Ten minutes later, I was outside his office door.
“Come right in, the chief is expecting you,” said a patrolman sitting at what looked like an elementary shool desk: the top was slightly inclined, in dark wood, with a groove for pencils.
Gualtieri was at his desk and he was toying with the Juventus pennant that he used as a paperweight, set on a small flagstaff planted in a small wooden base.
“We picked up your ‘ugly customer’ at Santa Flavia. He was in a trattoria; we got a tip from an informant who works in the fishing marina. We took him in for kidnapping a minor.”
“What about the children?”
“They weren’t there. He wouldn’t say a word.”
“Have you talked to the wife?”
“Not yet. First I wanted to hear what she had to say to you. I know you went to see her,” he said, putting down the pennant.
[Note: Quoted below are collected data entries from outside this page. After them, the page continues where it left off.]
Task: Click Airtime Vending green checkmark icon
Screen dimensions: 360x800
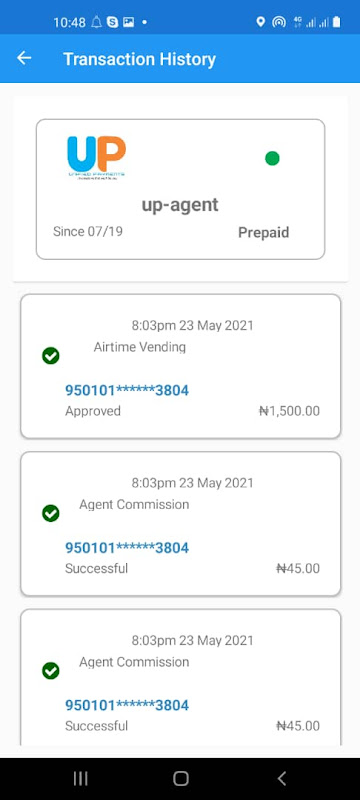Action: [x=50, y=356]
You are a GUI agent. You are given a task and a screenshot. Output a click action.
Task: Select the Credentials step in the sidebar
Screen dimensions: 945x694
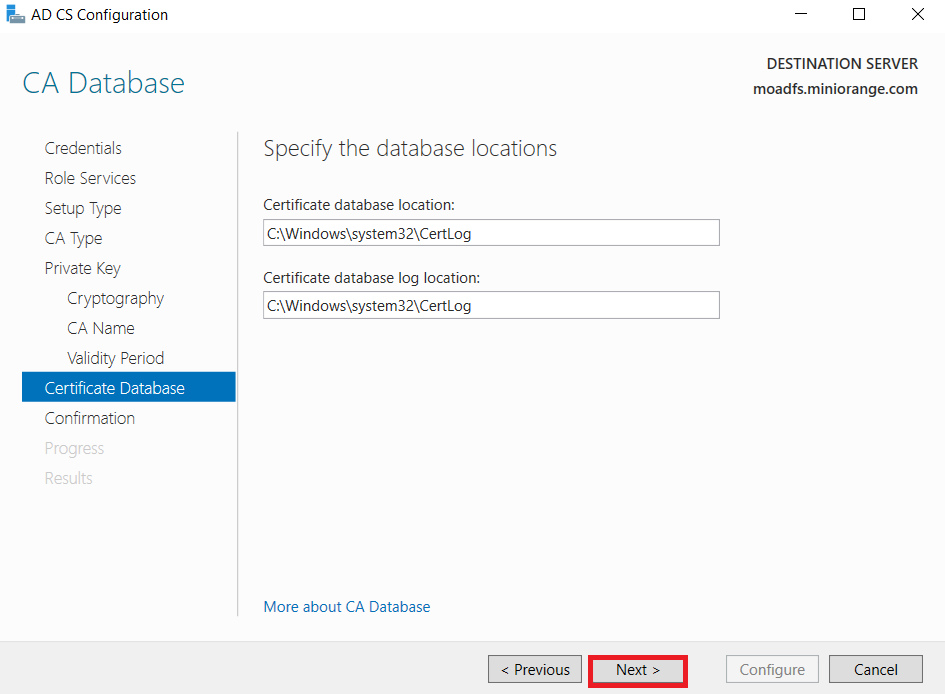83,147
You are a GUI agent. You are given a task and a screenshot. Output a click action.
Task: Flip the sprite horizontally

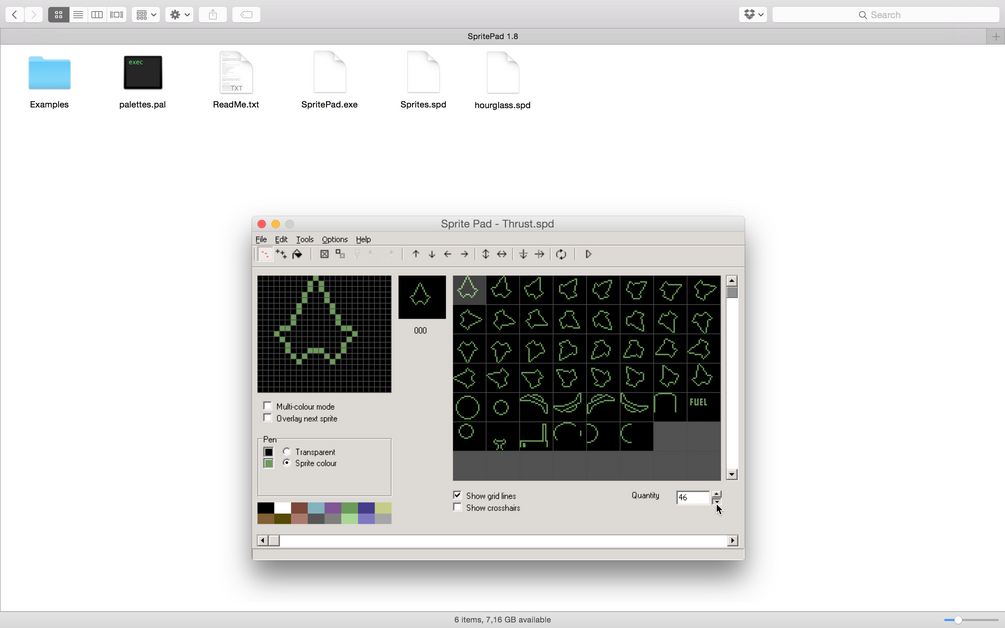(x=502, y=254)
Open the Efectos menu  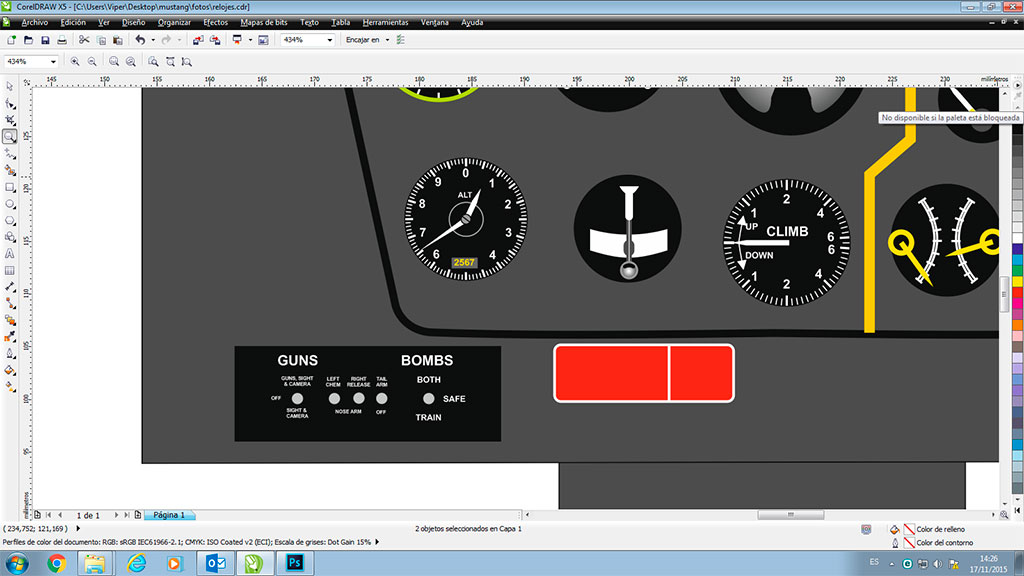[215, 21]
I’d already guessed that he’d had me followed. That’s the way deals with the police always work: one side adds a few extra terms to the deal, and the other side never knows it.
“Okay. She told me that he beat her, even in front of the children. That the Savasta family couldn’t stand him and considered him half a man. Concerning last year’s shooting, she made an allusion that as far as I’m concerned was unmistakable: Tempesta ordered his soldiers to injure the man.”